No es alterar un poco la narrativa aristotélica y salirse del ABC televisivo, que vive del plano/contraplano. Es construir una obra auténtica, donde toda innovación, esté situada en tiempo y espacio. 

No por ello, la obra ha de ser rígida y carente de frescura. El set, muchas veces, es el que dice la última palabra y lo que en papel podía sonar como espectacular, en vivo, en la grabación, a veces se hace inviable o menos plausible de lo pensado.

Pero da la impresión que muchas veces Rudy, sencillamente, se dejó llevar por su vanidad de realizador con prestigio dentro del mundo del clip (de dónde vienen manías y estilos más que marcadas por aquí) y tener dos obras previas, con apoyo de la crítica y bastante trascendencia popular (que por cierto el autor busca reciclar por aquí).

Y así, siguiendo la ruta que nos traza esta cámara que parece tener el mal de Parquinson, pasamos por varios de los ambientes que nos propone Mora. 

Algunos diálogos, incluso, tienen cierta inspiración, pero no dejan de reflejar un cierto formalismo, o sea, dicen lo que tienen que decir, para supuestamente retratar la realidad cotidiana y lo cubano. Eso me suena más a periodismo que a dramatizado, ya lo dije. 

No basta poner escenas pseudo-reflexivas, como la que menciono a continuación, para imprimirle la estirpe del drama verdadero.

“Me emociona que me digas eso...” en la voz de una Verónica Lynn menguada en sus capacidades histriónicas, sonó burocrático y sin espíritu. Es como si la actriz no se hubiera enterado de que ‘emoción’ fue la primera palabra del bocadillo. 

Claro, tanto ella, una actriz más que competente, como Pomares, otro actor 22 kilates, ¿cómo iban a digerir la carga poco natural de la escena?

No dejo de reconocer que este elenco ‘todos estrellas’ captó bien el mensaje de Rudy y lo tradujo hasta el punto que sus talentos individuales le permitieron, sin embargo, queda ese raro sabor de desconcierto, que pueden haber experimentado los propios intérpretes, ante una narrativa tan vacilante e imprecisa.
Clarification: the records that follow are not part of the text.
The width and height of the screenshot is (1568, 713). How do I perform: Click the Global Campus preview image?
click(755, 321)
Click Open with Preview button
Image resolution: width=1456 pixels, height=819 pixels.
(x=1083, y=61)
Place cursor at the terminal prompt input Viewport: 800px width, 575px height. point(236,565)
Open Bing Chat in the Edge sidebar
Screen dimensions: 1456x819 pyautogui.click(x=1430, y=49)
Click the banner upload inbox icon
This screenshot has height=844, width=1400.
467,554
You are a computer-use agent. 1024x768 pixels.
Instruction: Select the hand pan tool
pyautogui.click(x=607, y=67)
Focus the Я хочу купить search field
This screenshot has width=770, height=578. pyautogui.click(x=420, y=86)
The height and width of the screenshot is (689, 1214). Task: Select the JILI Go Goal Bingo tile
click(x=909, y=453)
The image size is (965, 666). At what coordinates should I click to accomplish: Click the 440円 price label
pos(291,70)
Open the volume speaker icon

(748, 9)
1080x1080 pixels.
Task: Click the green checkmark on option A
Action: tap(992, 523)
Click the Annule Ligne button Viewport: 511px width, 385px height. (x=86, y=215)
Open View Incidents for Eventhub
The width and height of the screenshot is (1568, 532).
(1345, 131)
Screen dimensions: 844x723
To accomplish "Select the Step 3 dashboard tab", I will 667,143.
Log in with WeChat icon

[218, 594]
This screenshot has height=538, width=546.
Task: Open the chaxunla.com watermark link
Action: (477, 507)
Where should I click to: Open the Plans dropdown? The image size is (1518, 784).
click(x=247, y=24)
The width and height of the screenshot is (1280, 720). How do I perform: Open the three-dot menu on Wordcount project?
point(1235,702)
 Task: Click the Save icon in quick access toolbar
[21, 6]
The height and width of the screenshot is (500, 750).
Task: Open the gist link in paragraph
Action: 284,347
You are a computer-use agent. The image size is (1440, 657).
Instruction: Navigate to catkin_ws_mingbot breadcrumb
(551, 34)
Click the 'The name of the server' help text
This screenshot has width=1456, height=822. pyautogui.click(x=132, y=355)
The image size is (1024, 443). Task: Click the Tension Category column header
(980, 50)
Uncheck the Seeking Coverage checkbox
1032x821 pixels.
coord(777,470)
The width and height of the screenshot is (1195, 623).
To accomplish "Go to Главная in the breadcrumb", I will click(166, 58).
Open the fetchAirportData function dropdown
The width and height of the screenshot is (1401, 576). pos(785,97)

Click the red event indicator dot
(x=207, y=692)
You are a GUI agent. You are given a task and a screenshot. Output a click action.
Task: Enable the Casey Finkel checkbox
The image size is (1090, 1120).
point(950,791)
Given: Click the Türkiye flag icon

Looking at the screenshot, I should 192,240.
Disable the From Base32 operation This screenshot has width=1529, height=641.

A no dudarlo, nuestra realidad cotidiana, tampoco se caracteriza por tener un rumbo claro y los destinos individuales parecen derretirse o al menos reblandecerse, como el asfalto, sometido por el destructivo sol tropical; las vidas, poco a poco, se evaporan y se vuelven justo eso, un vapor sofocante, espeso, que tiene que pasar por el eterno ciclo de condensarse, volverse agua, caer y, nuevamente, elevarse hacia el infinito, sin sentido, ni coherencia…

Sólo así podríamos comprender ese ajiaco medio amorfo, medio efímero, cargante por momentos y que aunque terminó con la esperanza a flor de piel (el futuro está en el sol, el perdón, la fraternidad, los niños, la negación… ¿qué me importa a mí la capa de ozono, no? esas son las claves que se dan el capítulo final), se encargó de romper todos los cánones habidos y por haber, sin crear, no obstante, ninguno propio.

¿Y aquí viene la pregunta? ¿Se mide la genialidad por destruir lo ya existente… o por construir algo nuevo? Me parece que la respuesta es evidente, así como que este juego, pudo haber salido mejor, de haberse planteado sus reglas con sinceridad y sin pretensión.